The car tax is hardly a new issue in California.
Since 1935, the state has been collecting the tax on behalf of cities and counties, which rely on it for between 10% and 25% of their revenue. Many cities and counties use the money to pay for such things as police and fire services and providing homes for abused and orphaned children.
Although Californians have grumbled about the car tax for years, they didn’t challenge it until 1997, when Republican James Gilmore won Virginia’s governor race largely by pledging to eliminate the commonwealth’s hated vehicle license fee.
Davis said he supports reducing the fee as long as it does not mean cuts to local police and fire departments, which are primary beneficiaries of the tax.
Davis included the car tax increase in his revised budget last May after the Legislature rebuffed his January proposal to raise more than $4 billion by increasing taxes on cigarettes and the income of the richest Californians. He said he still favors his original proposal.

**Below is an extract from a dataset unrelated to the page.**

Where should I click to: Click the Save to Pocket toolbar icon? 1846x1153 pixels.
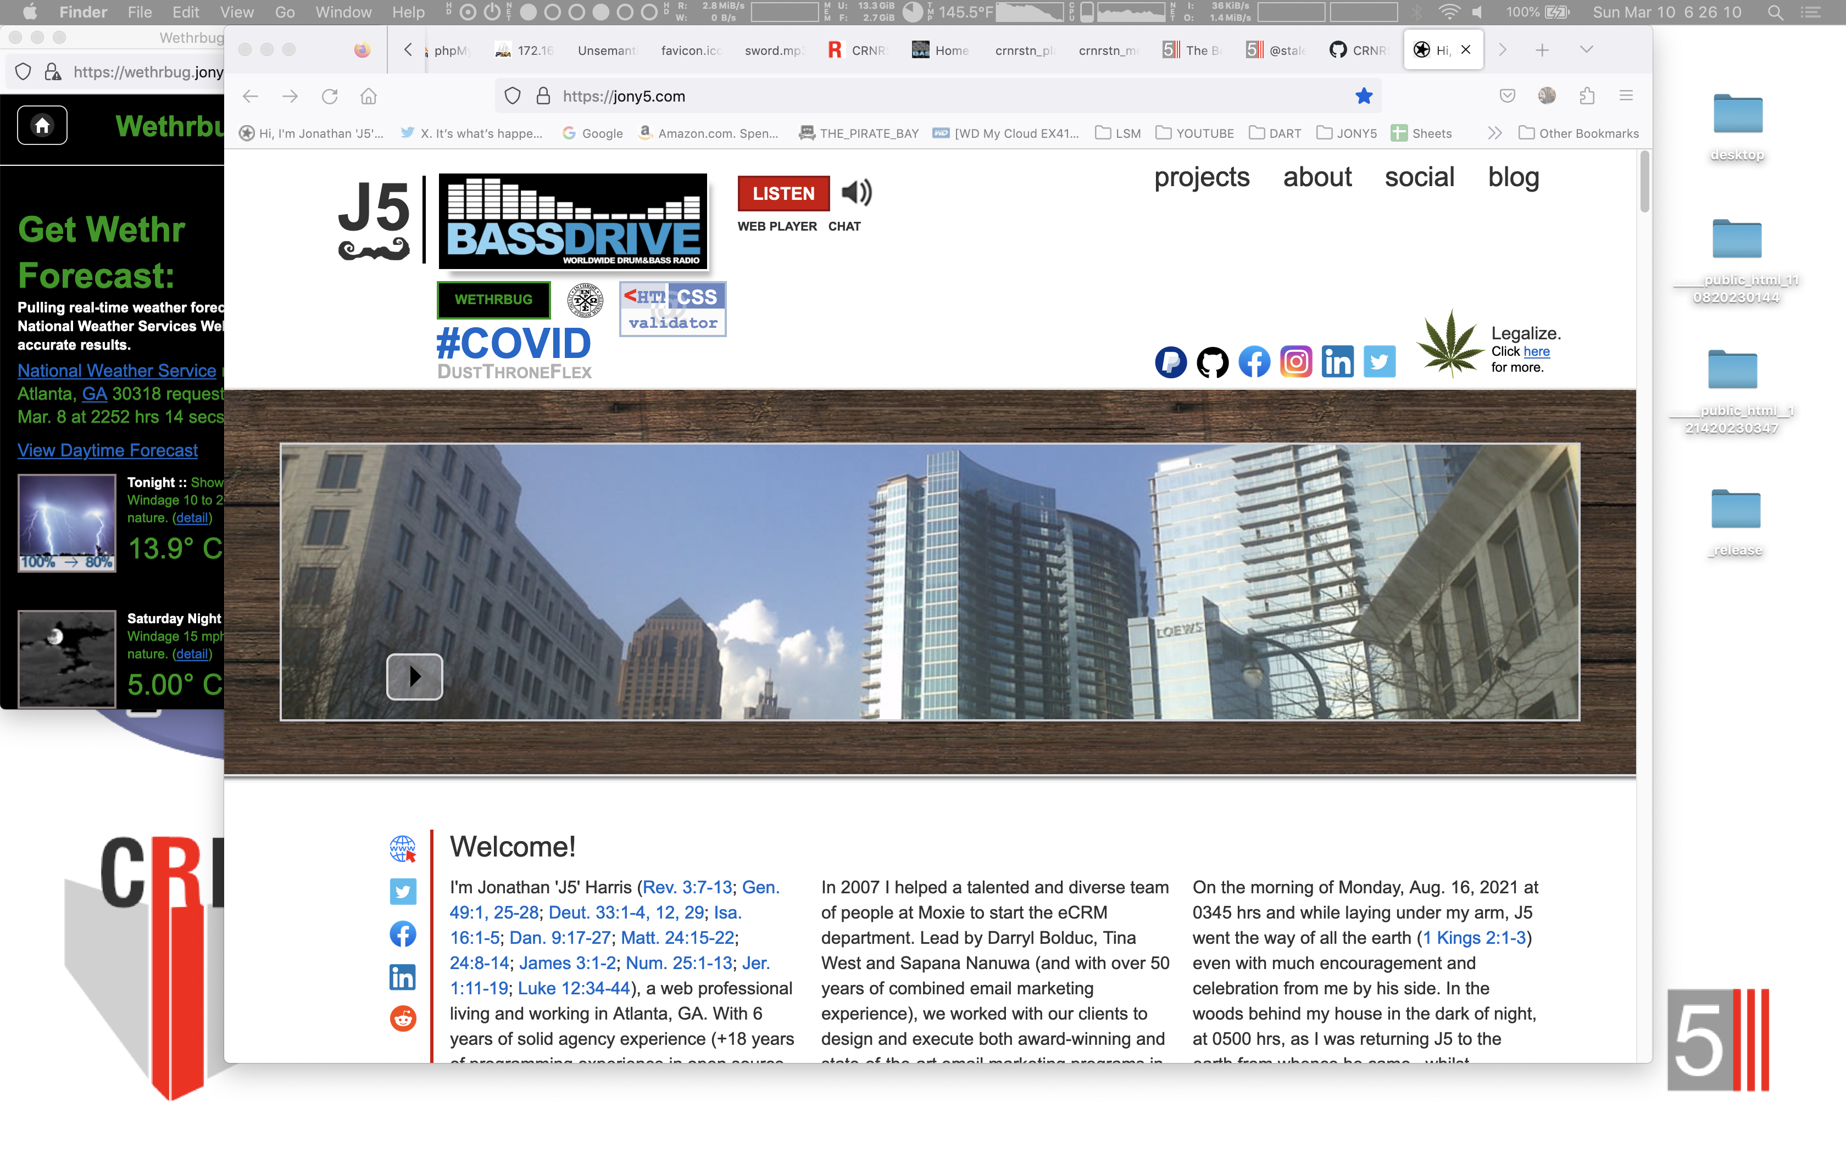1507,96
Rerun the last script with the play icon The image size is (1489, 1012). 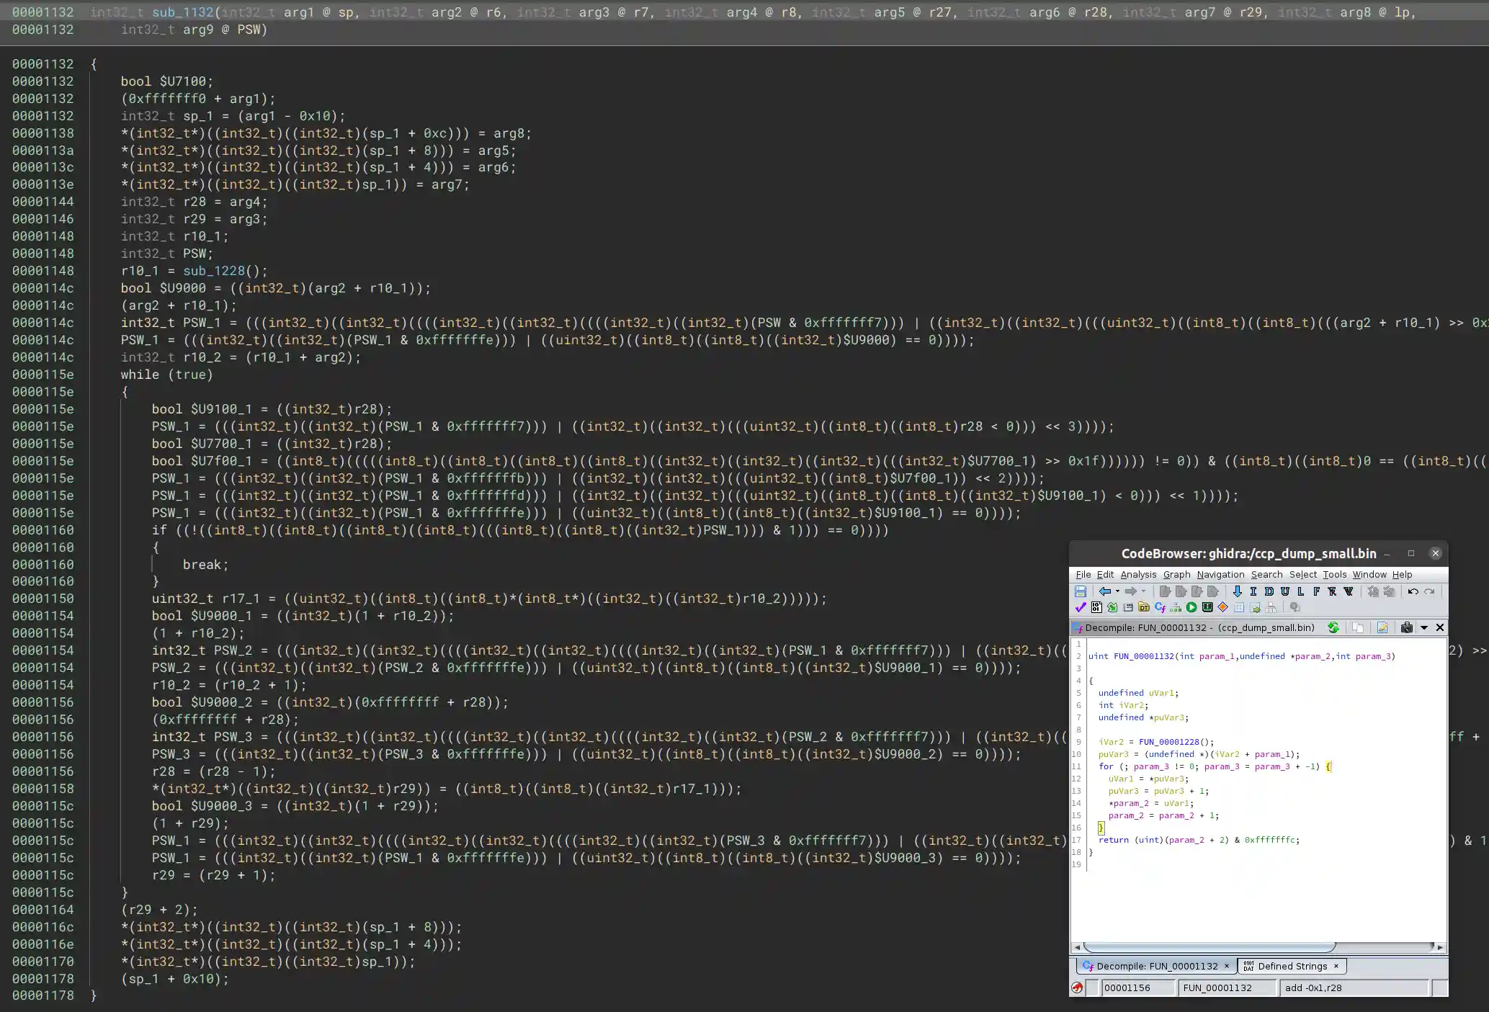click(x=1191, y=607)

Republican recall candidates Arnold Schwarzenegger and Tom McClintock have said they would roll back the tax hike on their first day in office. Lt. Gov. Cruz Bustamante, however, doesn’t want to completely scrap the vehicle license fee, proposing that it be eliminated for cars selling for less than $20,000.
With the increase approved under Davis, a Californian purchasing a 2003 four-door Honda Accord would pay more in vehicle license fees than a resident in any other state except Delaware, according to an analysis by Edmunds.com, a Santa Monica-based automotive information service.
Even so, researchers point out that higher-income Californians, who purchase more expensive vehicles and are more likely to own multiple autos, pay a sizable chunk of the car tax. All Californians who itemize their taxes can deduct the fee from their taxes, said Mark Ibele, a researcher in the state legislative analyst’s office.
Each year, many Californians pay more in gasoline taxes than in vehicle license fees, said Elias Lopez, a senior economist at the California Research Bureau who has studied various vehicle-related taxes. The car tax fee might be lower, but it’s “such a political hot potato,” he said.
As they fight Davis’ recall, Democrats are nervously watching a ballot initiative launched by McClintock that would abolish the tax altogether and pull funds for cities and counties out of the state’s general fund. McClintock, who has built his campaign to replace Davis around the car tax, sponsoring “Stop the Car Tax” posters on telephone poles throughout the state, has started collecting signatures to place the initiative on the November 2004 ballot.
Ted Costa, who conceived the recall drive against Davis, is spearheading McClintock’s initiative. Costa said the car tax has already buoyed the recall effort -- signatures on recall petitions doubled after the Davis administration announced the tax hike in June.
Democrats fear that vehicle license fee hikes also could cause voters to rush to the polls, as they did in 1978, when 60% of the electorate turned out after the Los Angeles County assessor sent out hefty property tax bills two weeks before the vote on Proposition 13, which limits property tax increases.
Supporters of the car tax say major recall candidates have failed to specify how they would make up for the $4.2-billion shortfall that would result if the car tax increase were repealed.
“The amount of money we’re talking about here is more than the entire state contribution to the University of California,” said Jean Ross, executive director of the California Budget Project, which studies the budget’s effect on low- and middle-income Californians and approves of the tax. “You could eliminate the University of California and still be short by a billion dollars.”
Times staff writers Jean Merl and David Pierson contributed to this report.